La distinzione non è in realtà così netta. Comune è il presupposto che la persona alla quale viene dato l’obolo, sia per ricompensarla di un qualche servigio sia per pura offerta, abbia comunque bisogno della nostra generosità. Una volta Giuliano Amato raccontò che tra la miriade di questuanti che ai semafori chiedono qualcosa, preferiva tirare giù il finestrino per regalare un soldo a chi offriva comunque una prestazione, lavavetri o giocolieri che fossero, mentre tendeva ad ignorare quelli con solo il cappello in mano. Come dire: il lavoro merita sempre di essere remunerato, la carità è una questione di coscienza e non sempre bisogna fidarsi di quelli che la chiedono.
Negli Stati Uniti la mancia è obbligatoria, in Giappone considerata offensiva, da noi discrezionale. Riteniamo giusto dire al cameriere “tenga il resto” o mettere qualche spicciolo sopra lo scontrino che posiamo sul bancone del bar? E quando un fattorino bussa alla porta, per consegnare una pizza o un pacco, gli diamo qualcosa per premiarlo della sua solerzia o perché ci fa pena? A spingerci è il nostro senso di colpa perché ci sentiamo privilegiati o perché sappiamo che è uno sfruttato pagato pochissimo e quindi vogliamo rimediare al cinismo padronale? O viceversa, non diamo nulla perché non sono fatti nostri, se la vedesse lui con il suo datore di lavoro, se fa questo è comunque un incapace o un fallito, un diverso, un paria? E già, perché nel nuovo medioevo anche la povertà torna ad essere una colpa. E le umili mansioni bollate con un marchio di inferiorità.
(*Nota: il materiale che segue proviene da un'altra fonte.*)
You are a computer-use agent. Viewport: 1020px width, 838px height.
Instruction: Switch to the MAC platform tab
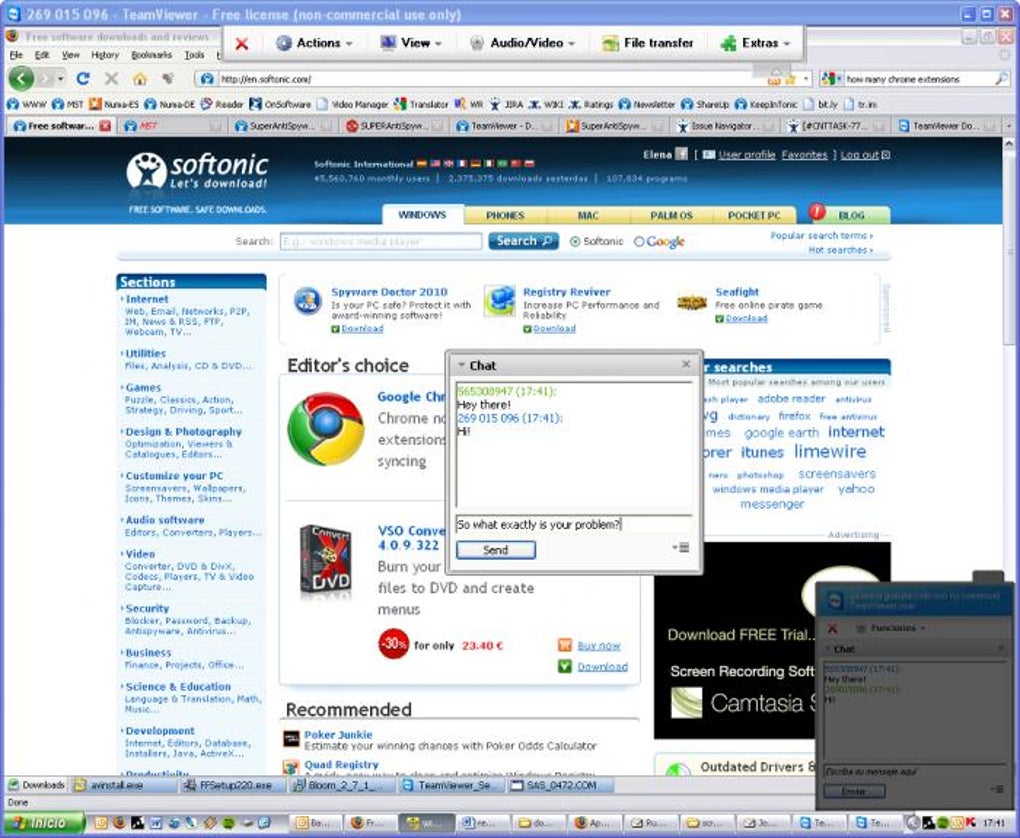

Una ridda di riflessioni e interrogativi rinnovellata dalla polemica dei rider contro i vip dal braccino corto. Ma al di là della constatazione che di solito i ricchi sono avari, è balzato alla ribalta il tema di quanto siano poco pagati e ancor meno tutelati coloro che in bici o in motorino si affannano a consegnare le ordinazioni, sperando di ottenere subito altre comande. Hanno fatto bene i sindacati a mettere anche questa vicenda al centro dei discorsi in occasione del primo maggio, una data, come ricorda Giuseppe Sircana nel suo libro ad essa dedicata, che storicamente oscilla tra ricorrenza e rivendicazione. Questa volta sembra prevalere il secondo aspetto. Anche se incombe sempre il rischio che passata la festa, gabbato lo santo. Ben venga anche la discussione sulla paga minima oraria, pur nella diatriba tra legge e contratto. La verità, però, è che tutto questo non basta. Incombe un’enorme questione salariale, certo. Ma non si può far finta che al centro di tutto non ci sia il tema generale della produzione e della distribuzione di merci, prodotti e servizi e del loro consumo.
Quando ordiamo la cena al telefono, mancia o non mancia, dovremmo interrogarci sul tipo di società nella quale viviamo. La società del capitalismo applicato ad internet, dove c’è stata sì una generale massificazione ma nella quale le differenze permangono e anzi si sono allargate, con una progressiva spinta della piccola borghesia verso le classi subalterne. Pedalatori, sfruttati, precari, sottopagati, disoccupati, poveri, umiliati, alienati, ingannati, disperati, emarginati, omologati, disprezzati. A loro, invece che alle élite, dovrebbe parlare la sinistra. Altrimenti, come un tempo fu per il sottoproletariato, diventano sempre più la massa di manovra della nuova destra.